Bandit-based Methods
In blackbox HPO methods such as BO, the performance evaluation can be very expensive, especially in large dataset sizes and complex models; each evaluation requires an entire running procedure of the machine learning system being optimized. To tackle this problem, bandit-based algorithms are proposed to cut off the less promising configurations early and focus on configurations that are expected to be optimal. Bandit-based HPO methods built on the assumption that, a small subset of data is sufficient to indicate the final performance of the candidate configurations. A simple yet powerful method is the successive halving (SH). HyperBand further consider different trade-off between the total budget and the number of candidate configurations to improve effectiveness of SH. BOHB combine Bayesian optimization and HyperBand to improve anytime performance and final performance simutaneously.

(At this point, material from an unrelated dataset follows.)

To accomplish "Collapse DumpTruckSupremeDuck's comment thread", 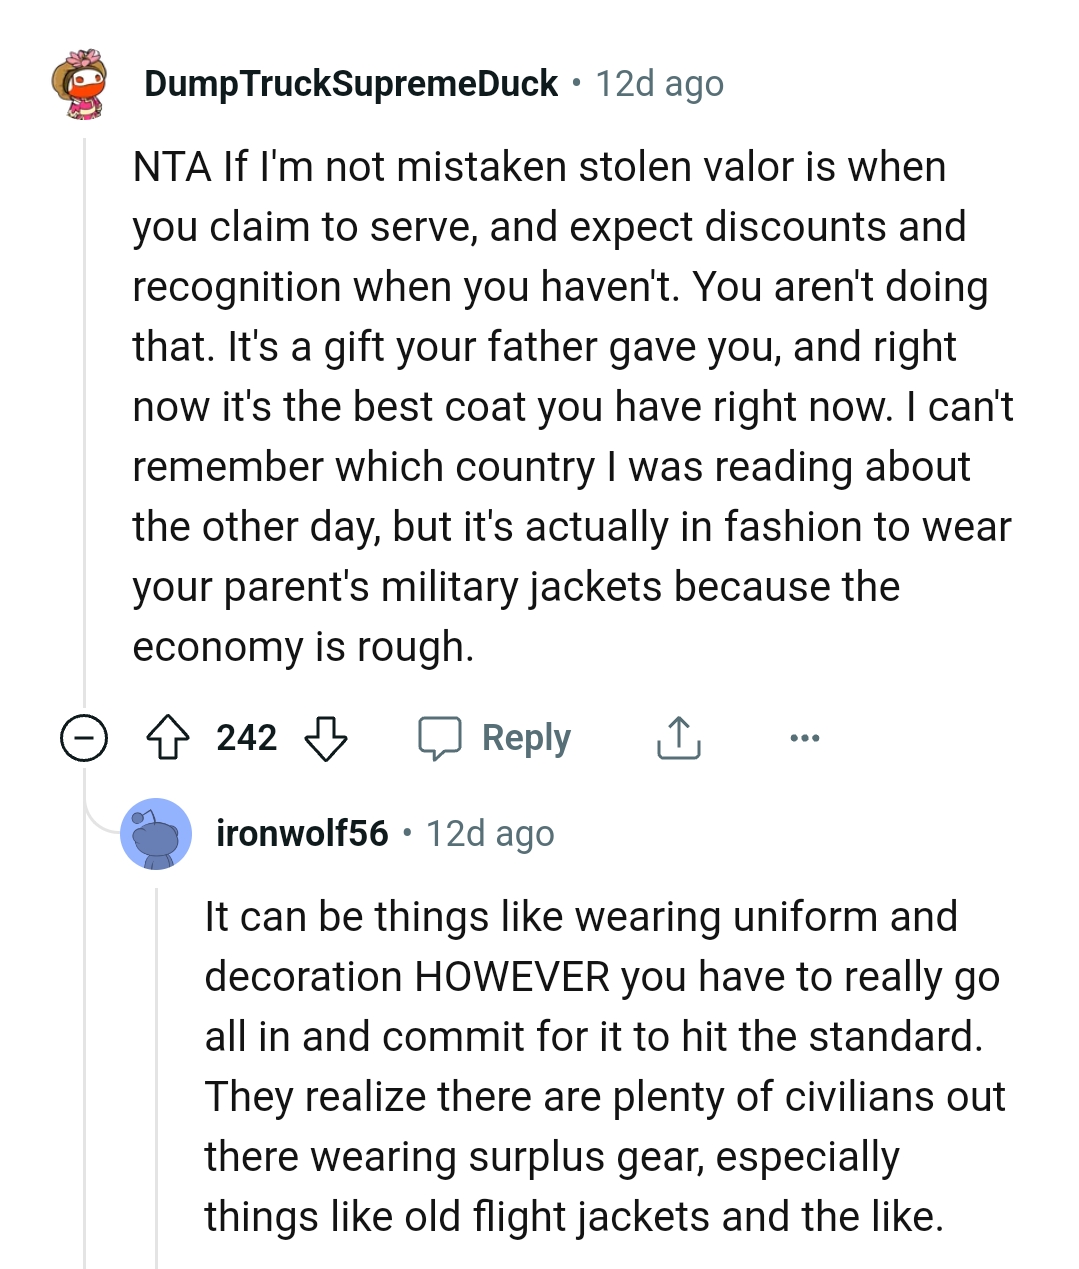I will pyautogui.click(x=85, y=738).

Neural and Full Architecture Search
Deep learning methods are very successful in solving tasks in machine translation, image and speech recognition or reinforcement learning in general. Neural Architecture Search (NAS), the process of automating architecture engineering, is important in automating machine learning. NAS can be seen as subfield of AutoML and has significant overlap with hyperparameter optimization and meta-learning. Targethe methods for NAS can be categorized according to three dimensions: search space, optimization methods, and performance estimation strategy. The NAS part of this tutorial is structured with respect to these three dimensions.
Search Space
The search space defines which architectures can be represented in principle. As the optimization problem of NAS is often non-continuous and high-dimensional, it can be largely simplified by a suitable choice of the search space, since the size of the search space can be reduced by incorporating prior knowledge on the specific task.
Search Strategy
The search strategy is about the exploration of the search space. There have been several different search strategies for the exploration of the search space, such as reinforcement learning, one-shot architecture search and evolutionary algorithms.
Performance Estimation Strategy
To guide the search process, Performance Estimation Strategy is used to estimate this performance of a given architecture. The simplest way is to perform a standard training and validation of the architecture on data. However, it can consume thousands of GPU days for NAS to train each architecture from scratch frequently, which is computationally expensive. Hence, many methods have been proposed to reduce the cost of performance estimations recently.